The end of summer marks the start of the X79 refresh line.  We are, at best estimates, coming up to half-way in the Sandy Bridge-E life as the top of the line processor range before Ivy Bridge-E comes to market.  Both chips will be expected to run on X79 and the next chipset.  But in the meantime, manufacturers are coming up with ways to reinvigorate their X79 line up.  So insert ASRock, and the ASRock X79 Extreme11.  This motherboard comes with two PLX PEX 8747 chips, making up to 72 PCIe lanes available.  This are split into 64 for the PCIe slots (x16/x16/x16/x16 capable), and eight are directed to an LSI SAS 2308 PCIe 3.0 chip, which allows RAID 0, 1 and 10 on eight SATA ports, for a peak throughput of up to 4.0 GBps from eight drives in RAID-0.

ASRock X79 Extreme11 Overview

In the ASRock X79 range, we have the Extreme3, the Extreme4, the Extreme4-M, the Extreme6, the Extreme7, the Extreme9, the Game Blaster equipped Extreme6/GB, two Fatal1ty motherboards and now the Extreme11.  The ASRock X79 Extreme11 is designed to stretch both the X79 platform and your wallet – this motherboard will set you back a good $600 MSRP.  For the hard cash, the motherboard has two main selling points. 
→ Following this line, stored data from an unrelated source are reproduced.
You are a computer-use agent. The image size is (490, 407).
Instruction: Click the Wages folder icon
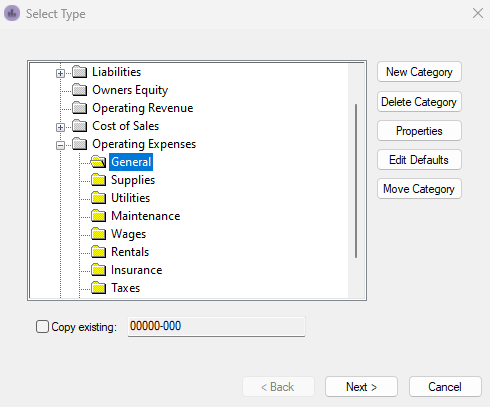[99, 234]
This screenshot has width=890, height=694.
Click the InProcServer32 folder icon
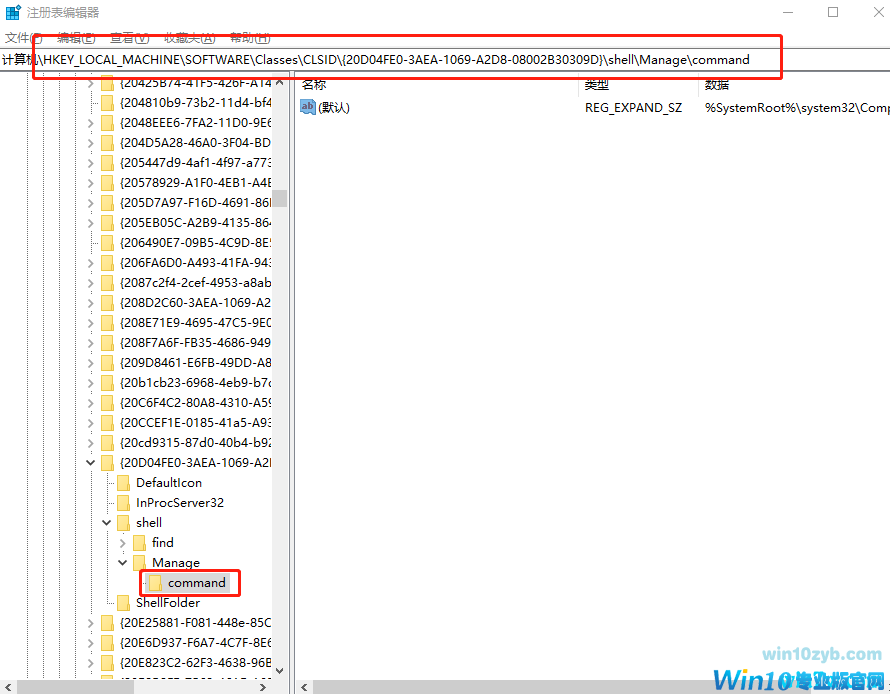(x=123, y=503)
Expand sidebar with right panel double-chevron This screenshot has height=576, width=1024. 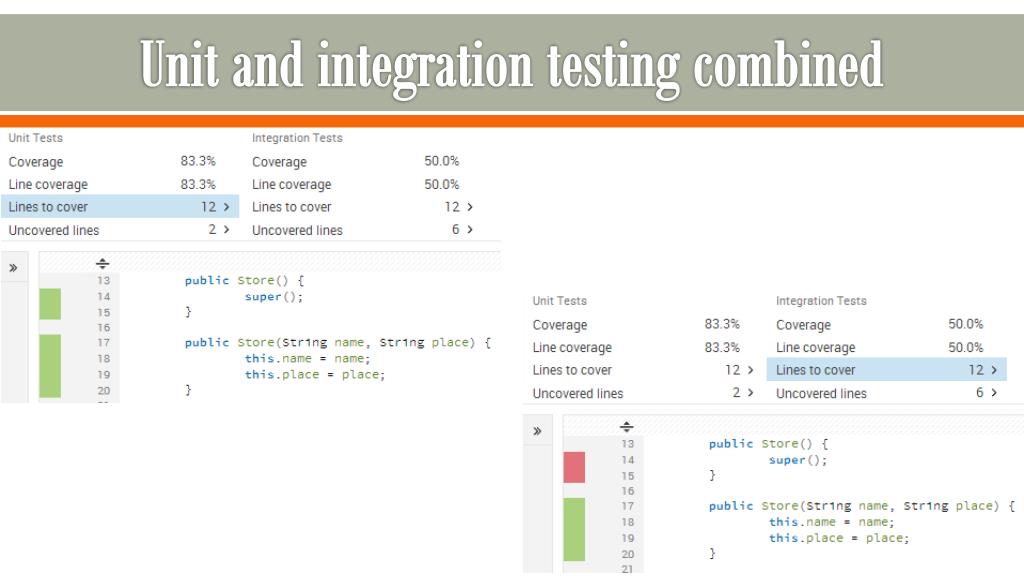point(537,431)
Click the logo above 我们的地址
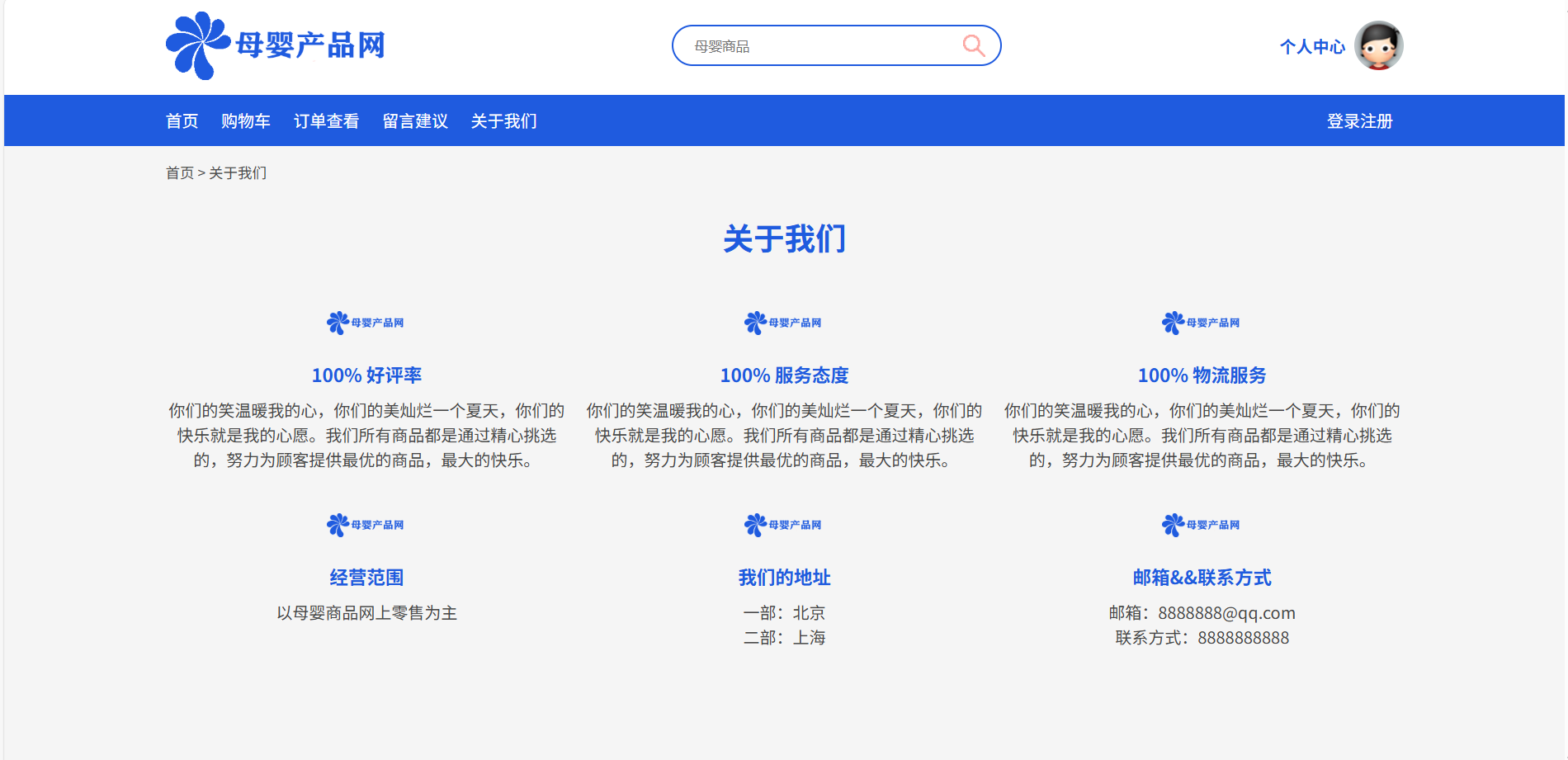The width and height of the screenshot is (1568, 760). 783,525
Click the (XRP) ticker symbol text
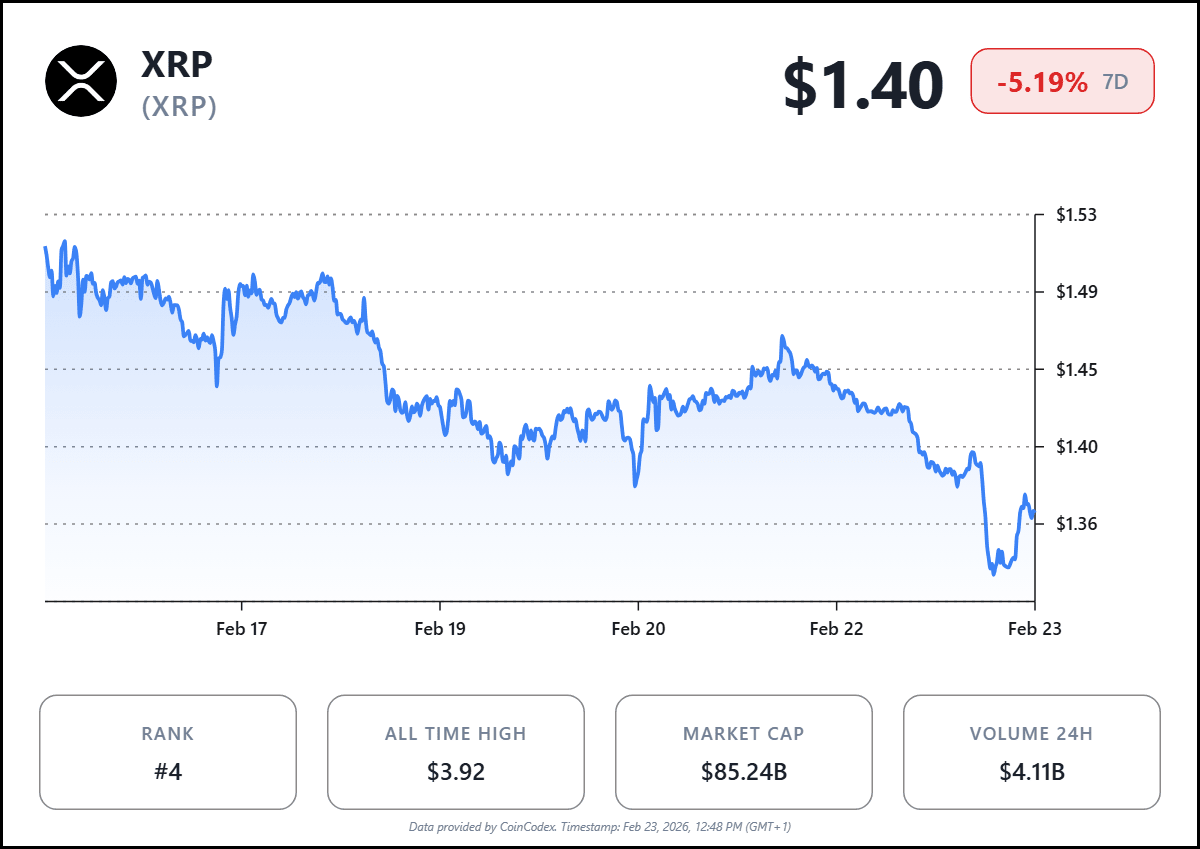The image size is (1200, 849). tap(180, 106)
Firstly, we have a pair of PLX PEX 8747 chips on board, both of which translate 16 of the CPU PCIe lanes into 32 for the PCIe slots each (for more information on how this works, please read our PLX PEX 8747 discussion).  This gives the motherboard, as a whole, 72 PCIe 3.0 lanes to play with.  The 64 lanes that come directly from the PLX chips go to the PCIe slots, to provide a peak x16/x16/x16/x16 mode with 4 GPU devices.  However, the focus of this board is not in GPUs for gaming, but workstations with GPU accelerated features.  In this arrangement, with all the PCIe slots populated, we get x16/x8/x8/x8/x8/x8/x8.  If you believe the leaks/news online about an upcoming single slot GTX670, or want to purchase several single slot FirePro cards, then the ASRock will give you all that bandwidth as long as the user handles the heat.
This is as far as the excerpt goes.